Dataset excerpt:

—————

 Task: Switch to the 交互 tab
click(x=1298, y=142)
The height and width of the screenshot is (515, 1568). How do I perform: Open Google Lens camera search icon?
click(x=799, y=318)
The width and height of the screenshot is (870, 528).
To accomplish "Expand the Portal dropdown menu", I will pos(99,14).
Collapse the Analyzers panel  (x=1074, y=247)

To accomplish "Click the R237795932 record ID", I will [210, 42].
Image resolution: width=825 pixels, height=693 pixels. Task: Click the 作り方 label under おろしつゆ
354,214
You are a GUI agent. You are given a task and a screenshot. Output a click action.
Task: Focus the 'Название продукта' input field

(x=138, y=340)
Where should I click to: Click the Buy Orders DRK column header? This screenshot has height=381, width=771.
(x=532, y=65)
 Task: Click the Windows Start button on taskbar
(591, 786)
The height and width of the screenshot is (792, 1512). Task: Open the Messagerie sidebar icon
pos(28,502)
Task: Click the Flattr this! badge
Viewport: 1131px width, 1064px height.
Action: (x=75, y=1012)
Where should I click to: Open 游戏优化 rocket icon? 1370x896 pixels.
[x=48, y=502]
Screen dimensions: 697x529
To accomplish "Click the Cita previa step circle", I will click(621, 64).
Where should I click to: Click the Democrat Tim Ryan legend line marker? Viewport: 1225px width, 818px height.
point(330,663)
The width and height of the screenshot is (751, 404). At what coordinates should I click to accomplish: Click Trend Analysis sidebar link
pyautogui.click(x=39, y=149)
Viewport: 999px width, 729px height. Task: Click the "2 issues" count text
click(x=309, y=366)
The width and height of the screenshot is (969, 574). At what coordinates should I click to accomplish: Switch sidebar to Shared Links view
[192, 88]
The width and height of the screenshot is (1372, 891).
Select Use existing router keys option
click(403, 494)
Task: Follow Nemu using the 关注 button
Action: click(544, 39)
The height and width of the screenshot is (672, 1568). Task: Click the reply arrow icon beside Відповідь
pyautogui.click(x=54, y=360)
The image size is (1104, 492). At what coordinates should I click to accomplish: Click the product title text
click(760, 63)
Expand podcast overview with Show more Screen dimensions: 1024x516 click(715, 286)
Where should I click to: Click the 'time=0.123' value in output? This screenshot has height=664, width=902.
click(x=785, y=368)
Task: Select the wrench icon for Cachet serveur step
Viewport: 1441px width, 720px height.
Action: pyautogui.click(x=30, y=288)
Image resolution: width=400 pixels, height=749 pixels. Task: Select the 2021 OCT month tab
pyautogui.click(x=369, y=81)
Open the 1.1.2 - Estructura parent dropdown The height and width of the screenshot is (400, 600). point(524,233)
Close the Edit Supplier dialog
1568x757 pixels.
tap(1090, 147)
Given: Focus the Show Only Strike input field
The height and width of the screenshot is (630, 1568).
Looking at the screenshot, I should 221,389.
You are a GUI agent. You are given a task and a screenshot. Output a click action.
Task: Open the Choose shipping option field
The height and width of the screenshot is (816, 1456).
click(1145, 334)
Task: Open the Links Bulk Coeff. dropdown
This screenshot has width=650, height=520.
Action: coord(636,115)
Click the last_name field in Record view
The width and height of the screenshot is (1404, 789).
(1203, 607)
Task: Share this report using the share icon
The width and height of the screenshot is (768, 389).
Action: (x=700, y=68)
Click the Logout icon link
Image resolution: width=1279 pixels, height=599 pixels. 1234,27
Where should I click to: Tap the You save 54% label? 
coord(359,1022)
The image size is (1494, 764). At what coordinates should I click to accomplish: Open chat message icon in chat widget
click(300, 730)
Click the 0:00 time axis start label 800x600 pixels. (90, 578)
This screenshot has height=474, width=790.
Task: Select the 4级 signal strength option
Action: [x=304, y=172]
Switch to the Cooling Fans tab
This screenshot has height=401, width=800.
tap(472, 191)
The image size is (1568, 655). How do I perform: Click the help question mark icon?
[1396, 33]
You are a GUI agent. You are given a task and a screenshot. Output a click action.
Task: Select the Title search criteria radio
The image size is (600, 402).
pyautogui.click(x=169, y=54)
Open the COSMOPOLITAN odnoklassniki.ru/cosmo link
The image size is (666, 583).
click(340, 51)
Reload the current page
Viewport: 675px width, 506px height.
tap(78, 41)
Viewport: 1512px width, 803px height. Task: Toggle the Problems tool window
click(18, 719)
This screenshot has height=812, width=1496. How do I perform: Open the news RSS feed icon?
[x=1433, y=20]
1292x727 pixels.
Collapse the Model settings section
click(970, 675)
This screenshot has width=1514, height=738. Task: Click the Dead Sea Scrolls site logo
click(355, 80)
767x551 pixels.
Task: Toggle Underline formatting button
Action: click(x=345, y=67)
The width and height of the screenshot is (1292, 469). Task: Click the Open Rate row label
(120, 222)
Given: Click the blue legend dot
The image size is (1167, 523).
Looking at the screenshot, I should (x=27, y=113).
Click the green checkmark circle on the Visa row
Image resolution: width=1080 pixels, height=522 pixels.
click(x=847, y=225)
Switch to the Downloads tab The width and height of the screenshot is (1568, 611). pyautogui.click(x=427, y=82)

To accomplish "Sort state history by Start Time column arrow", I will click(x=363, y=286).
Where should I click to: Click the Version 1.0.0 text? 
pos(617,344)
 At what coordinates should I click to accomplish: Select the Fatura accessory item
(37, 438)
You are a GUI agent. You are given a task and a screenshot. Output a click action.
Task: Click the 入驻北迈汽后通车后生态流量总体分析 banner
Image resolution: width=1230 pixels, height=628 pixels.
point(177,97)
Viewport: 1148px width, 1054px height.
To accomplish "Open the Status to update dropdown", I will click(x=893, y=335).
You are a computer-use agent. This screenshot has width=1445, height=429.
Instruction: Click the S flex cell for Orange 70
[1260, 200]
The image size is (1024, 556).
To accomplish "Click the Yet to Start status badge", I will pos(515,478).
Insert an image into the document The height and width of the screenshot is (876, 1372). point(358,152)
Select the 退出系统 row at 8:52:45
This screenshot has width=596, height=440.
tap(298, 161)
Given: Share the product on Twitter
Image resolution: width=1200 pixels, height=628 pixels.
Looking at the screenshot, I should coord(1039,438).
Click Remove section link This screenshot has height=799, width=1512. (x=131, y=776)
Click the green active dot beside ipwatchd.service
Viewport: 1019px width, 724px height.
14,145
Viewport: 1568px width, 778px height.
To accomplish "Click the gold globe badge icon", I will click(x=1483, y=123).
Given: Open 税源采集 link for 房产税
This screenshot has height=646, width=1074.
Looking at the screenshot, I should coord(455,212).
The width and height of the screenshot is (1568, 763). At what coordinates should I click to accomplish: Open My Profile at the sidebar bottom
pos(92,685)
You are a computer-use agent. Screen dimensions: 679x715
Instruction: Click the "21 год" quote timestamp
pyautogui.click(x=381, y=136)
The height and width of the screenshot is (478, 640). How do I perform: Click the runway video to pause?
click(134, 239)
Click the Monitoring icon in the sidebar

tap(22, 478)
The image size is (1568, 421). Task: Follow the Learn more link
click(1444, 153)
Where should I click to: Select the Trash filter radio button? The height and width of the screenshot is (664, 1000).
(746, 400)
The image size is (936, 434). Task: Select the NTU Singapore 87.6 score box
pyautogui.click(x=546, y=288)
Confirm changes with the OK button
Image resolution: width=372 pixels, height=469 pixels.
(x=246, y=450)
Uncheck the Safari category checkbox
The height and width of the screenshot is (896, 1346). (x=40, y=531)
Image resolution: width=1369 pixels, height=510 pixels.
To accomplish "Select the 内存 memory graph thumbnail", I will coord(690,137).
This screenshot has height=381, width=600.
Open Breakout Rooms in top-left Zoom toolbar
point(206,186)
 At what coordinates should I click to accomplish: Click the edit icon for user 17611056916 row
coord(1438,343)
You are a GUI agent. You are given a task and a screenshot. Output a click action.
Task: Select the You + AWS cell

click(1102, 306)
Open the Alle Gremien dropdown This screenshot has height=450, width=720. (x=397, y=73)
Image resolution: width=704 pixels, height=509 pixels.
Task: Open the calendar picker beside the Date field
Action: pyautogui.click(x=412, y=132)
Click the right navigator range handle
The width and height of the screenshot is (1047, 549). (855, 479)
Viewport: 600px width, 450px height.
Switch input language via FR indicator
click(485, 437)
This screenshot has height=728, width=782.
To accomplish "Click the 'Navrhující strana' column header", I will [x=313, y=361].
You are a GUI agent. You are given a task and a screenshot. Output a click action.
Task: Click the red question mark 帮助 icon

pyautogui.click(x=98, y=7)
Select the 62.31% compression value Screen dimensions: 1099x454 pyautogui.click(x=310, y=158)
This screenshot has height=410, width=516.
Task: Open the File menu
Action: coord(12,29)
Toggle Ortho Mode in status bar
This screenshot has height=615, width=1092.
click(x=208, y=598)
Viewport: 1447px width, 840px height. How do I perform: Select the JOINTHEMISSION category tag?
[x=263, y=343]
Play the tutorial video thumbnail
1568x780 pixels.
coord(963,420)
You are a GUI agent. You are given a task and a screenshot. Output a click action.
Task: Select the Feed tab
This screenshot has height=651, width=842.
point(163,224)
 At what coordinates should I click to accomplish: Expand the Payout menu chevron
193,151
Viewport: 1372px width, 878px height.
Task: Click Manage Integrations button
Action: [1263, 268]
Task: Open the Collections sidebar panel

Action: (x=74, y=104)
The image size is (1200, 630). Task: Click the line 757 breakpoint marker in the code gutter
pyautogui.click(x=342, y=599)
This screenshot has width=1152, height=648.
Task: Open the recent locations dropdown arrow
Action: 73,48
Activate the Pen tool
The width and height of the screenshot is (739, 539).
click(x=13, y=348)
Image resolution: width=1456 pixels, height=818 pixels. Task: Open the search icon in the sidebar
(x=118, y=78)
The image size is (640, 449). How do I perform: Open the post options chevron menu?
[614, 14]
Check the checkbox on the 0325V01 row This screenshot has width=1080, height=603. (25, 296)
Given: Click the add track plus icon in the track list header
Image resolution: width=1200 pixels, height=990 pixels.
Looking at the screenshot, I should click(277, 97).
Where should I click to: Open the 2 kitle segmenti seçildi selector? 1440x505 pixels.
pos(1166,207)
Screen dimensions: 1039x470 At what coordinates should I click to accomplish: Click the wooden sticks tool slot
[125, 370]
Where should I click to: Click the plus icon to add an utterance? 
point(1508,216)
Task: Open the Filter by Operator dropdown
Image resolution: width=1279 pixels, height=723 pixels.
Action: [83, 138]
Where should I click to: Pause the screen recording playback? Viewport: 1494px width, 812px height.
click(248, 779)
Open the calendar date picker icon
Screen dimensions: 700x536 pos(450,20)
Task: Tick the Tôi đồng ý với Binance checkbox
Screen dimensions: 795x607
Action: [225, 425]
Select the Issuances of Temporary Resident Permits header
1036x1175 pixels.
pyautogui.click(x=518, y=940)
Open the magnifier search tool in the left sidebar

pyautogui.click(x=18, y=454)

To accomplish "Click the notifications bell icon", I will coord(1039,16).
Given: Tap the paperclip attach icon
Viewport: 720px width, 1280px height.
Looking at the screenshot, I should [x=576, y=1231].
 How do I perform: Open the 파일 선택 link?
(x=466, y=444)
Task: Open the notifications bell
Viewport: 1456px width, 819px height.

—————

What you need to do:
Retype the lines above, starting with the line containing "Where should I click to: Click the 'time=0.123'" and ending with the line containing "Action: pyautogui.click(x=30, y=288)".

Correct response:
Where should I click to: Click the 'time=0.123' value in output? This screenshot has height=664, width=902.
click(x=785, y=368)
Task: Select the wrench icon for Cachet serveur step
Viewport: 1441px width, 720px height.
Action: pyautogui.click(x=30, y=288)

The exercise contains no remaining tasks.